Multifunctional Antiperovskites driven by Strong Magnetostructural Coupling

TL;DR

This study uses density functional theory to explore the multifunctional properties of cubic antiperovskites, revealing strong magnetostructural coupling, strain-tunable spintronic effects, and potential applications in thermal and magnetic devices.

Contribution

It identifies specific stable antiperovskites with noncollinear magnetic states driven by frustrated exchange and anisotropy, and demonstrates strain effects on their electronic and magnetic properties.

Findings

16 out of 54 stable antiperovskites exhibit antiferromagnetic configurations.

Paramagnetic state is key to understanding negative thermal expansion.

Strain can significantly tune anomalous Hall/Nernst conductivities.

Abstract

Based on density functional theory calculations, we elucidated the origin of multifunctional properties for cubic antiperovskites with noncollinear magnetic ground states, which can be attributed to strong isotropic and anisotropic magnetostructural coupling. 16 out of 54 stable magnetic antiperovskites M$_3$XZ (M = Cr, Mn, Fe, Co, and Ni; X = selected elements from Li to Bi except for noble gases and 4f rare-earth metals; and Z = C and N) are found to exhibit the $\Gamma_{4g}$/$\Gamma_{5g}$ (i.e., characterized by irreducible representations) antiferromagnetic magnetic configurations driven by frustrated exchange coupling and strong magnetocrystalline anisotropy.

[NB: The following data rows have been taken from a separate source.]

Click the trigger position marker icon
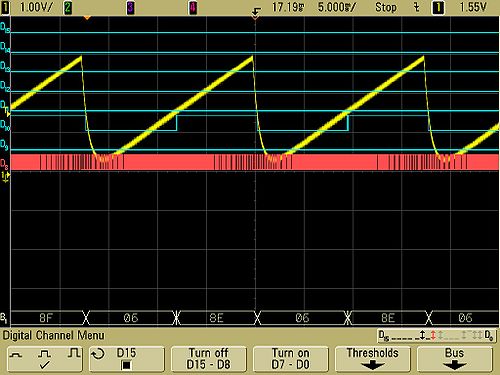 click(x=255, y=13)
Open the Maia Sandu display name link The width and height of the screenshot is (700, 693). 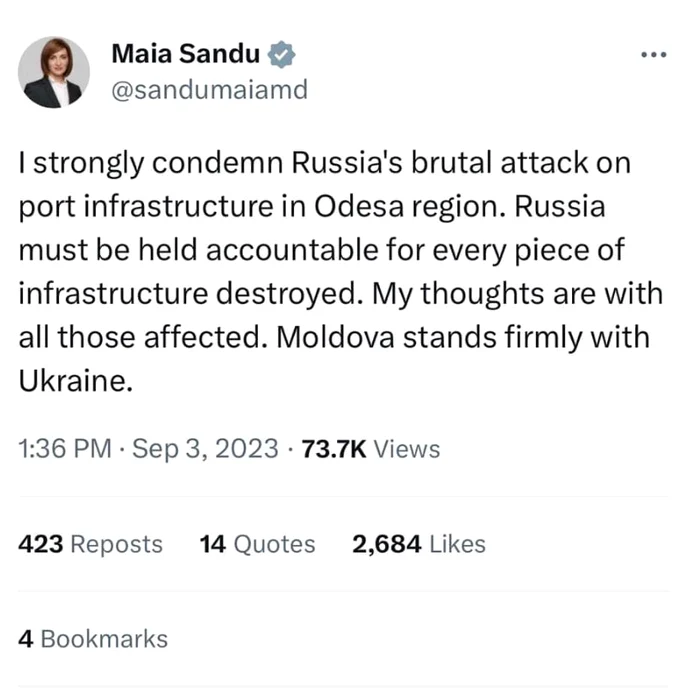[185, 54]
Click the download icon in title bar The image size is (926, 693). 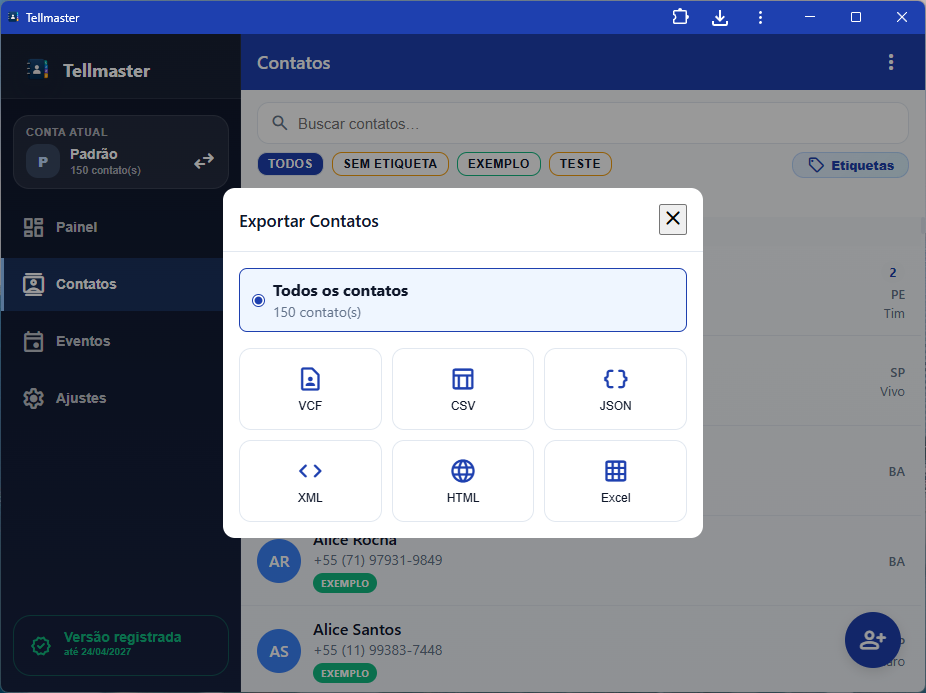tap(720, 18)
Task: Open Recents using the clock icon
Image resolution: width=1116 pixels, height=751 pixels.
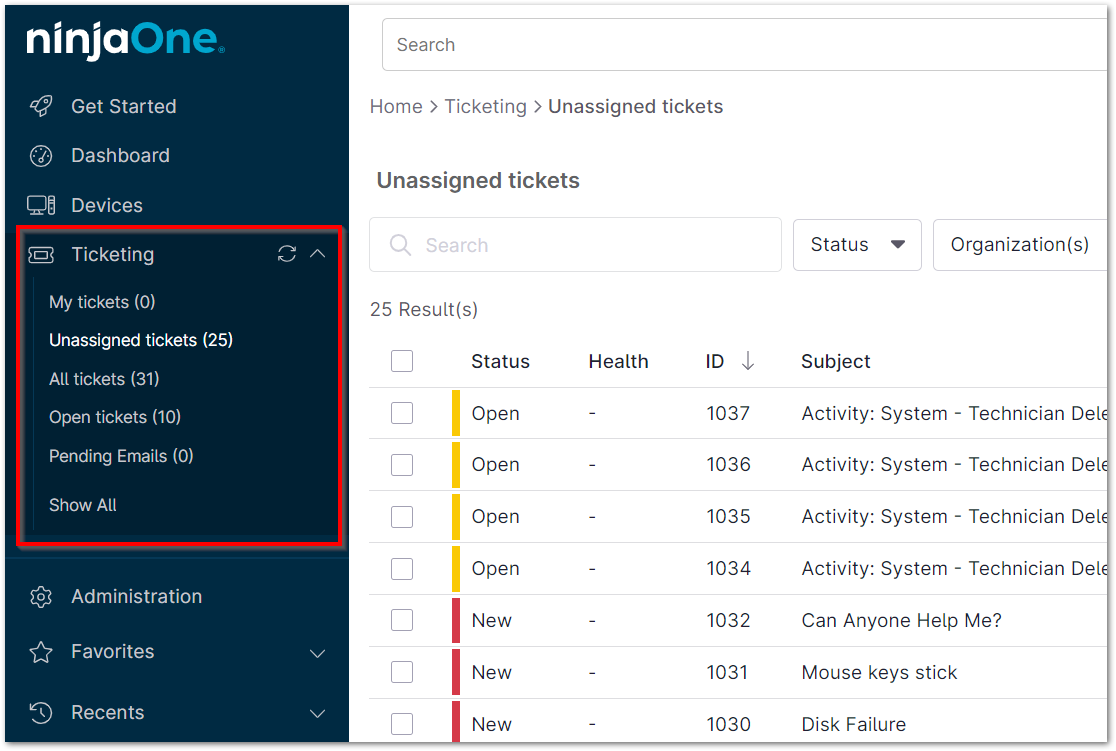Action: pos(40,712)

Using the magnetic deformation as an effective proxy, the isotropic magnetostructural coupling is characterized, and it is observed that the paramagnetic state is critical to understand the experimentally observed negative thermal expansion and to predict the magnetocaloric performance. Moreover, the piezomagnetic and piezospintronic effects induced by biaxial strain are investigated. It is revealed that there is not a strong correlation between the induced magnetization and anomalous Hall conductivities by the imposed strain. Interestingly, the anomalous Hall/Nernst conductivities can be significantly tailored by the applied strain due to the fine-tuning of the Weyl points energies, leading to promising spintronic applications.